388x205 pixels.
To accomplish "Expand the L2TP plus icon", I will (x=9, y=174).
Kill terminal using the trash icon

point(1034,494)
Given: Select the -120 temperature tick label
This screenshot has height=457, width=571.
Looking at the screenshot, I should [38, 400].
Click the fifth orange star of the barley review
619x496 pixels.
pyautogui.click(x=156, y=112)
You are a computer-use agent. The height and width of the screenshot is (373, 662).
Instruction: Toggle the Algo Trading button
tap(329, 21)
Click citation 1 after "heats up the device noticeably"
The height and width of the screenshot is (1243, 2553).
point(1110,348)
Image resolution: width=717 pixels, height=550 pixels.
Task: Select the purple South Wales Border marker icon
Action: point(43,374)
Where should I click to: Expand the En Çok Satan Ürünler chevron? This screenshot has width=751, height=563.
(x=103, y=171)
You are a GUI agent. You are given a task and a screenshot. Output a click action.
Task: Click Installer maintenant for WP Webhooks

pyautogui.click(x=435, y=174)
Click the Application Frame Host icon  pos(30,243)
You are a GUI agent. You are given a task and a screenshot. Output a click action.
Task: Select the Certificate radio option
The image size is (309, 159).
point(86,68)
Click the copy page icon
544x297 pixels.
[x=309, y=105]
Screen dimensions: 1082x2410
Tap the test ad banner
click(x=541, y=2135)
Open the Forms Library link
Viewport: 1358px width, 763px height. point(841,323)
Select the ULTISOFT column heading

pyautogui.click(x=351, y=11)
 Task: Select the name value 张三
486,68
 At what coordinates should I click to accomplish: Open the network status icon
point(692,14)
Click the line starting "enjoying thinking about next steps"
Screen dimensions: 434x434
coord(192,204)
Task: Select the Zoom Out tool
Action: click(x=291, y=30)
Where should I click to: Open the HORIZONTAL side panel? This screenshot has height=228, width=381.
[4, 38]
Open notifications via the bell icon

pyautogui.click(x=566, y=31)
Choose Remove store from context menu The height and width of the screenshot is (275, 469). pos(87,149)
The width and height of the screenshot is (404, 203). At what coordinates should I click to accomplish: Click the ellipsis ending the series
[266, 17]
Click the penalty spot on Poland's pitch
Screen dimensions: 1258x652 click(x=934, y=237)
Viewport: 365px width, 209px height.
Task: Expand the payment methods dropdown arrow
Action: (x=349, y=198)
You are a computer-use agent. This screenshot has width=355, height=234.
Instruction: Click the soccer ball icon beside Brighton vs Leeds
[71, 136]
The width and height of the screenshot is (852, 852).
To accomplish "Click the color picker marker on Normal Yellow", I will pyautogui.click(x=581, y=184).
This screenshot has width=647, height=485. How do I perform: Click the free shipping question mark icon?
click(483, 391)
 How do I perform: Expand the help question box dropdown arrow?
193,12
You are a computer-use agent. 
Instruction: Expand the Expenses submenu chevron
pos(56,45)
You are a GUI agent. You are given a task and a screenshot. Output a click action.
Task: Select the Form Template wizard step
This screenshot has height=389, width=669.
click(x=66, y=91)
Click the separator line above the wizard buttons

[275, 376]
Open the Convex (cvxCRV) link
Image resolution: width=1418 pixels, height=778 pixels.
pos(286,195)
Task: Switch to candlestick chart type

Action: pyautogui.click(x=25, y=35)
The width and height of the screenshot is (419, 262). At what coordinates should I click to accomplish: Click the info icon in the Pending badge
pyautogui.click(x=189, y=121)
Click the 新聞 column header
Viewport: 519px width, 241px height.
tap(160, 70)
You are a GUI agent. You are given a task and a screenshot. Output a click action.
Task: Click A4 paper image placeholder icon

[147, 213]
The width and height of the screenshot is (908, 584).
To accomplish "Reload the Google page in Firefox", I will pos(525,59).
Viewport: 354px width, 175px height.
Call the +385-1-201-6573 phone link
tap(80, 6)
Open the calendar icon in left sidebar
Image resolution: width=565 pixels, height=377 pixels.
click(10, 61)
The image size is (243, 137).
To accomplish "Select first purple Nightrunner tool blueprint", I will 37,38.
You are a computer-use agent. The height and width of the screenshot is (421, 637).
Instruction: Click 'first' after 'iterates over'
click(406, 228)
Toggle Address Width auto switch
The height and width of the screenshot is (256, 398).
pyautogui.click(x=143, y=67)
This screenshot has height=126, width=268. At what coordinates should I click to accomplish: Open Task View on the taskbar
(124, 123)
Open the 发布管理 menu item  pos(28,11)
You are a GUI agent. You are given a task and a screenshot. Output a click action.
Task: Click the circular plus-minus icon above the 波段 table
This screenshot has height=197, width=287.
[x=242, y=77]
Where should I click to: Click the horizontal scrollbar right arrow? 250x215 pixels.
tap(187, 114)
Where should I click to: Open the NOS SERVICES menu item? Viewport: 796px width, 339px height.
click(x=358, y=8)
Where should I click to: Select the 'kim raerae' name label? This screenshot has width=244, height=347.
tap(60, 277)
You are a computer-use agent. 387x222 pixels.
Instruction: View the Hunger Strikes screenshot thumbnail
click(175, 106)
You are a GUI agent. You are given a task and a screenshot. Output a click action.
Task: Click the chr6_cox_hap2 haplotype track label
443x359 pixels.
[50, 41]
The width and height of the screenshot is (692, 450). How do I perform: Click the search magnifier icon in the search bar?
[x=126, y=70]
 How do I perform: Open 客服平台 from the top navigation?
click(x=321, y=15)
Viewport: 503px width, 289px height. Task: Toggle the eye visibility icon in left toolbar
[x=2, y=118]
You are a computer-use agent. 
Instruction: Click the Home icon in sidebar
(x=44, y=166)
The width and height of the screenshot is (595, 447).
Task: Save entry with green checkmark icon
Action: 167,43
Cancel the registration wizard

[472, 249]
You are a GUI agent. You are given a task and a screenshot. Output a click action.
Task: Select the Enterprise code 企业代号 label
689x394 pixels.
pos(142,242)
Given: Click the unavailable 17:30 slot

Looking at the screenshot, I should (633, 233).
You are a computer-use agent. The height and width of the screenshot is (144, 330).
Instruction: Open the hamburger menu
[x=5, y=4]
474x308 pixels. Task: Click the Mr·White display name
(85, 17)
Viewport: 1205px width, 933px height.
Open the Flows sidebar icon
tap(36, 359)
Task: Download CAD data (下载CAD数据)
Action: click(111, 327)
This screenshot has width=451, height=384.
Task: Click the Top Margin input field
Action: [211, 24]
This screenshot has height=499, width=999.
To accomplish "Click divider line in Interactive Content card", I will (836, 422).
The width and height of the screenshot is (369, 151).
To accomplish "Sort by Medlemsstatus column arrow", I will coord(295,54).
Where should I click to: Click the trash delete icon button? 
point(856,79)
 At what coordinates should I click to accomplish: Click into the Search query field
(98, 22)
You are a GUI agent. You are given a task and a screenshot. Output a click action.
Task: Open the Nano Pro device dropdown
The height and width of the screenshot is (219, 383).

★ ★ ★

EXERCISE INSTRUCTIONS -
The range runs from the line above containing "Instruction: Click the soccer" to the line containing "Task: Select the Form Template wizard step", inclusive. Restate those lines word for word and no others.

RESULT FOR THIS EXERCISE -
Instruction: Click the soccer ball icon beside Brighton vs Leeds
[71, 136]
The width and height of the screenshot is (852, 852).
To accomplish "Click the color picker marker on Normal Yellow", I will pyautogui.click(x=581, y=184).
This screenshot has width=647, height=485. How do I perform: Click the free shipping question mark icon?
click(483, 391)
 How do I perform: Expand the help question box dropdown arrow?
193,12
You are a computer-use agent. 
Instruction: Expand the Expenses submenu chevron
pos(56,45)
You are a GUI agent. You are given a task and a screenshot. Output a click action.
Task: Select the Form Template wizard step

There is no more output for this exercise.